OBJECT DRUGS

Kinase Inhibitors:

• Axitinib (Inlyta)
• Bosutinib (Bosulif)
• Cabozantinib (Cometriq)
• Ceritinib (Zykadia)
• Cobimetinib (Cotellic)
• Crizotinib (Xalkori)
• Dabrafenib (Tafinlar)
• Dasatinib (Sprycel)
• Erlotinib (Tarceva)
• Gefitinib (Iressa)
• Ibrutinib (Imbruvica)
• Idelalisib (Zydelig)
• Imatinib (Gleevec)
• Lapatinib (Tykerb)
• Nilotinib (Tasigna)
• Osimertinib (Tagrisso)
• Pazopanib (Votrient)
• Regorafenib (Stivarga)
• Ruxolitinib (Jakafi)
• Sorafenib (Nexavar)
• Sunitinib (Sutent)
• Tofacitinib (Xeljanz)
• Vandetanib (Caprelsa)
• Vemurafenib (Zelboraf)

PRECIPITANT DRUGS

Enzyme Inducers:

• Barbiturates
• Bosentan (Tracleer)
• Carbamazepine (Tegretol, etc.)
• Dabrafenib (Tafinlar)
• Efavirenz (Sustiva)
• Etravirine (Intelence)
• Lumacaftor (Orkambi)
• Nevirapine (Viramune, etc.)
• Oxcarbazepine (Trileptal, etc.)
• Phenytoin (Dilantin, etc.)
• Primidone (Mysoline)
• Rifabutin (Mycobutin)
• Rifampin (Rifadin, etc.)
• Rifapentine (Priftin)
• St.
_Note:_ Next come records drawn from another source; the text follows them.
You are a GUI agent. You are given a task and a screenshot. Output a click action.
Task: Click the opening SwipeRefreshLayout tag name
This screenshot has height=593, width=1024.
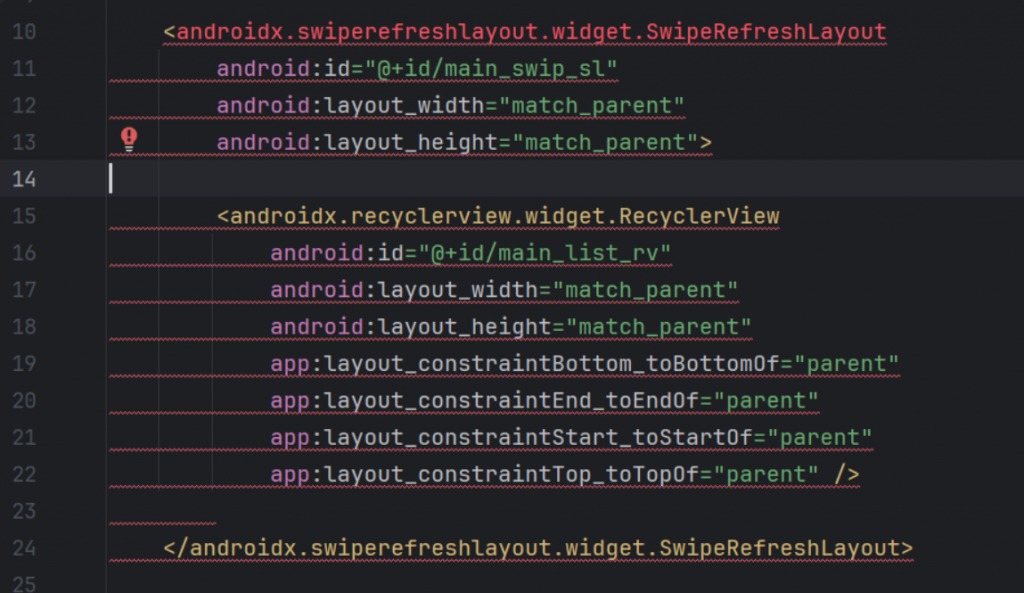[x=532, y=32]
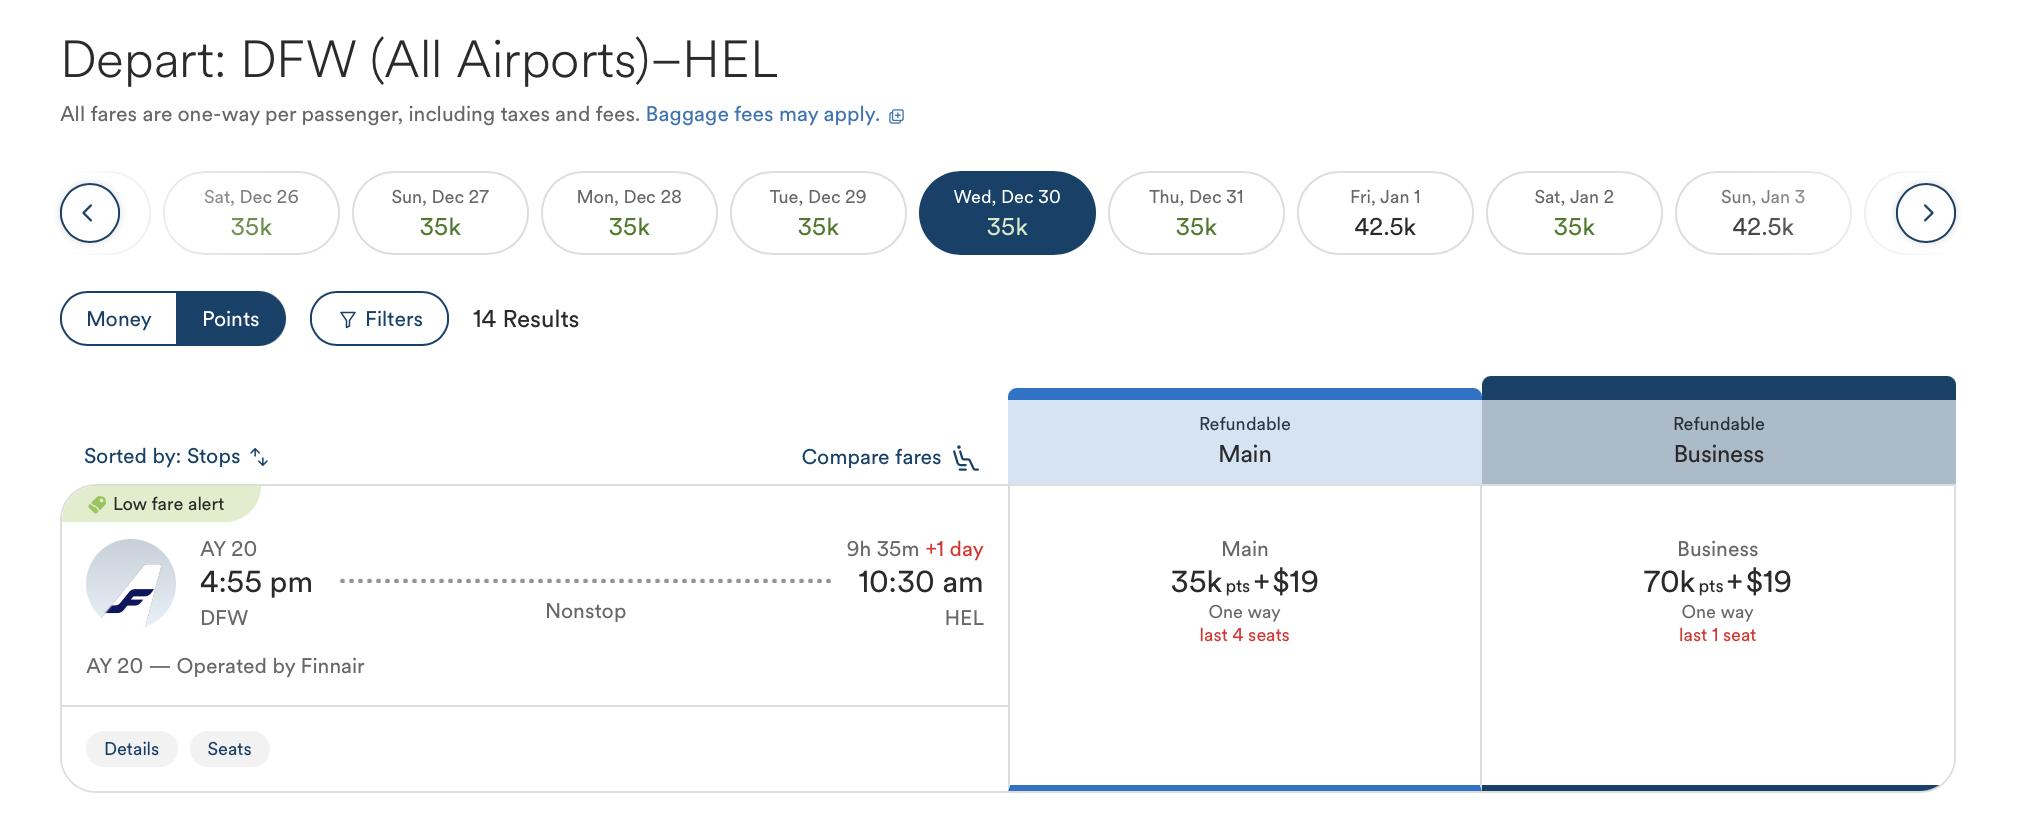The width and height of the screenshot is (2040, 820).
Task: Click the sort arrows beside Sorted by Stops
Action: (259, 457)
John's wort

Comment:

Although data are limited, these enzyme inducers may decrease the plasma levels of kinase inhibitors. Reduction in the expected antineoplastic activity or resistance may occur. Lapatinib is metabolized into a hepatotoxic metabolite; inducers may increase the risk of hepatotoxicity.

Class 3: Assess Risk & Take Action if Necessary

• Monitor: Monitor for altered antineoplastic response if the CYP3A4 inducer is initiated, discontinued, or changed in dosage.